Task to complete: Set down exactly the lines from the one containing "How do I perform: Click the ABOUT" through the last line of the data below, and no others.
Records supplied section start
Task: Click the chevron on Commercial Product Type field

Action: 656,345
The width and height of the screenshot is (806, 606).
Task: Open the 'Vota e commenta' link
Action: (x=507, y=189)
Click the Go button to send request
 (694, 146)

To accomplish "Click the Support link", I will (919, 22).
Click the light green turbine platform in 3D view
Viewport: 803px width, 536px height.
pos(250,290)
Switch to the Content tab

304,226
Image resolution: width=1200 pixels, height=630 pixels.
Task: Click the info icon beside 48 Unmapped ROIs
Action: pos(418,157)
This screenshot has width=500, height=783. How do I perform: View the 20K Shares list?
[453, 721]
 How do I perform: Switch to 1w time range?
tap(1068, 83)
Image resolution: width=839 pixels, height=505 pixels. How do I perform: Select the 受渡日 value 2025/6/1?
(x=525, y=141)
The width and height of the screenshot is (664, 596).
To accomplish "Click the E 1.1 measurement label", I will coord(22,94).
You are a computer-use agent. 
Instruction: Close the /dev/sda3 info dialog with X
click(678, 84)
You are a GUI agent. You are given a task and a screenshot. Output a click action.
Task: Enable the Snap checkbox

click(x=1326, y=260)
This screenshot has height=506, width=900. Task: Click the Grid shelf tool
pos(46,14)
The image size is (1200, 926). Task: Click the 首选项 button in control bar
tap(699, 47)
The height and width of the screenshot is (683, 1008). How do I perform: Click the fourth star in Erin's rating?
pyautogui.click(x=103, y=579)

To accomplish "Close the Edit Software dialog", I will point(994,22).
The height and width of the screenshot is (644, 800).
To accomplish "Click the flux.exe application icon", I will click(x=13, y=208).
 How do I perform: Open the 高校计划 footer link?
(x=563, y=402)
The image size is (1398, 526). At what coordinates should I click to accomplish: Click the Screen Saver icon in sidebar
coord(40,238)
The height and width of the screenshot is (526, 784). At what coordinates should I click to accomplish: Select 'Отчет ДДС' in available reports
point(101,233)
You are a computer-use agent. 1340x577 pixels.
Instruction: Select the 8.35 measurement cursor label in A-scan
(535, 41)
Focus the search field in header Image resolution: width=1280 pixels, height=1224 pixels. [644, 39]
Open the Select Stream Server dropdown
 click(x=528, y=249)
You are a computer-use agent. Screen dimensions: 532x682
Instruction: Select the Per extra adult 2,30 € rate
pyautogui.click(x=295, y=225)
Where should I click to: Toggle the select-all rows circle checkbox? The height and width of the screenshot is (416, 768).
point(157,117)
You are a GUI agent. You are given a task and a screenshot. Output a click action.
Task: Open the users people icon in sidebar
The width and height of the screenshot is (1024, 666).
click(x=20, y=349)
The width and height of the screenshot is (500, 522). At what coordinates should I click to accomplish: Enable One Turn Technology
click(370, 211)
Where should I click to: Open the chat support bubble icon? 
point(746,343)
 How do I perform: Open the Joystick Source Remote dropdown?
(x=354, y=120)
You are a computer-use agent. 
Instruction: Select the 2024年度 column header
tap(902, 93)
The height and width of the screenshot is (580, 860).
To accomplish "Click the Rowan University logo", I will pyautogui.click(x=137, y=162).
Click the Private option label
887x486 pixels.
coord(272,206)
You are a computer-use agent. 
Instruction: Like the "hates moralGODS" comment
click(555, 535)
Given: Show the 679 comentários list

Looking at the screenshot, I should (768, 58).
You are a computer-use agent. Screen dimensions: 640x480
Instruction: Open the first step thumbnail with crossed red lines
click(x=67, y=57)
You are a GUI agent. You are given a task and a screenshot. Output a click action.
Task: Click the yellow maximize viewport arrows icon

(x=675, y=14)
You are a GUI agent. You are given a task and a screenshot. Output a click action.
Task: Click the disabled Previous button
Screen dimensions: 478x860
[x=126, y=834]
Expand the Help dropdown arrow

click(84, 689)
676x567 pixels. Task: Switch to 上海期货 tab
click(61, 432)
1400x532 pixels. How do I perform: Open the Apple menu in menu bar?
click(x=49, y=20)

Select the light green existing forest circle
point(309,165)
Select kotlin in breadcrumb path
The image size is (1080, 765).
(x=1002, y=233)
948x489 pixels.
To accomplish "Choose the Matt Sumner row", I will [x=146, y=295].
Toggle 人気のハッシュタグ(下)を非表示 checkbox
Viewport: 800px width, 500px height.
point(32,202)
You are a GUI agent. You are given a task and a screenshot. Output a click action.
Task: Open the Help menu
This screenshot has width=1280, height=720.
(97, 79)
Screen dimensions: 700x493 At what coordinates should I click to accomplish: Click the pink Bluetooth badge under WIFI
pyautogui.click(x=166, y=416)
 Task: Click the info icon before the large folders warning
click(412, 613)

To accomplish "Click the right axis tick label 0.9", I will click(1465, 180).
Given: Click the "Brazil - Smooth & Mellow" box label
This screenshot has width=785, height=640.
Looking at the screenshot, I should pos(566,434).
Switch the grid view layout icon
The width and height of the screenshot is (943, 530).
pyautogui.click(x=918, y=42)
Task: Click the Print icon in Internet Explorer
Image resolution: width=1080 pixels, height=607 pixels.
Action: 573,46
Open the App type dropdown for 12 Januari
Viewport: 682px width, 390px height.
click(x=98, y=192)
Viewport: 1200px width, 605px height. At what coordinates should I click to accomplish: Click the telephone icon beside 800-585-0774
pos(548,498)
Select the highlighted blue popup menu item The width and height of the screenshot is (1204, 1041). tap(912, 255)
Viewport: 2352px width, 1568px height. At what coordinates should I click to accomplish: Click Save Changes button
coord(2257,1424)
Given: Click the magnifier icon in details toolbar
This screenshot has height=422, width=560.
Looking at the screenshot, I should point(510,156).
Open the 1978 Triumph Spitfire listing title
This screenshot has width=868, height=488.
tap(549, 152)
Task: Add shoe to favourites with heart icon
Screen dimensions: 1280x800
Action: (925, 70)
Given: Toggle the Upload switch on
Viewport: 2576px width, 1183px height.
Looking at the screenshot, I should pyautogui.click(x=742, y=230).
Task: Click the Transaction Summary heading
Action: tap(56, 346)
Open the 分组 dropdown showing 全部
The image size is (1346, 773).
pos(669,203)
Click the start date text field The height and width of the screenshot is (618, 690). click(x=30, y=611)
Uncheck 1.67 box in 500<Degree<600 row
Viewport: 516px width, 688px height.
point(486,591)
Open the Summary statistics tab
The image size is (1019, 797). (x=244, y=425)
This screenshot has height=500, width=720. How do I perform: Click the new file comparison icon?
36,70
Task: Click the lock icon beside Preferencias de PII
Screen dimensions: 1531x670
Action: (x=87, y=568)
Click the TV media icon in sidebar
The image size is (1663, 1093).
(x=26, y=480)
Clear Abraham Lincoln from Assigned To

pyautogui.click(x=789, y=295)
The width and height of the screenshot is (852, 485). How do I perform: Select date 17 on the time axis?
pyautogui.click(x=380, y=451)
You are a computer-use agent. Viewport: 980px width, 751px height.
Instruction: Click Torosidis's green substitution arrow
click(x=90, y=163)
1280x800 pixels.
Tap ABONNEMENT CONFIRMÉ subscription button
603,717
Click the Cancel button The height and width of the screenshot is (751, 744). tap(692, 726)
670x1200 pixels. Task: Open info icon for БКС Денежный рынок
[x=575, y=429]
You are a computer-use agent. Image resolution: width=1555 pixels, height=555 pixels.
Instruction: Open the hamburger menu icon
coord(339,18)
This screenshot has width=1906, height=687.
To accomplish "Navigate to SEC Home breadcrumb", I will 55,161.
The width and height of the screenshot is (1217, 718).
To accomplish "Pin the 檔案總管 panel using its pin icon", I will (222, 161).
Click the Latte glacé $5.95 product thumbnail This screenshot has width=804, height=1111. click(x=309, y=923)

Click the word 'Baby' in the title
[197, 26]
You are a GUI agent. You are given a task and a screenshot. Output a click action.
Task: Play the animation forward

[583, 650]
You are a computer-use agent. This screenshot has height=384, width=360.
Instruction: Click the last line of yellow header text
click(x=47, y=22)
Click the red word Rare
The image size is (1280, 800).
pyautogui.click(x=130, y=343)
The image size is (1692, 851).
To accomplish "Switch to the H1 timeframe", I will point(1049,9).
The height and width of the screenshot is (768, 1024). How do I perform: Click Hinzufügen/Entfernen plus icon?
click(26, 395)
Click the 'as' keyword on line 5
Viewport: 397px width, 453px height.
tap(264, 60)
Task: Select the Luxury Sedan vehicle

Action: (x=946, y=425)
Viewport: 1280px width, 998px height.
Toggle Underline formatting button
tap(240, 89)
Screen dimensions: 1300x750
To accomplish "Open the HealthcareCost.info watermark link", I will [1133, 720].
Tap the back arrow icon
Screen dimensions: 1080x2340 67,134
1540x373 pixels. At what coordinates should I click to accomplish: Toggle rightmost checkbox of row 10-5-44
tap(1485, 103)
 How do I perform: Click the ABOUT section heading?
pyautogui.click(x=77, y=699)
Records supplied section end
Output for this exercise:
 How do I perform: Click the ABOUT section heading?
pyautogui.click(x=77, y=699)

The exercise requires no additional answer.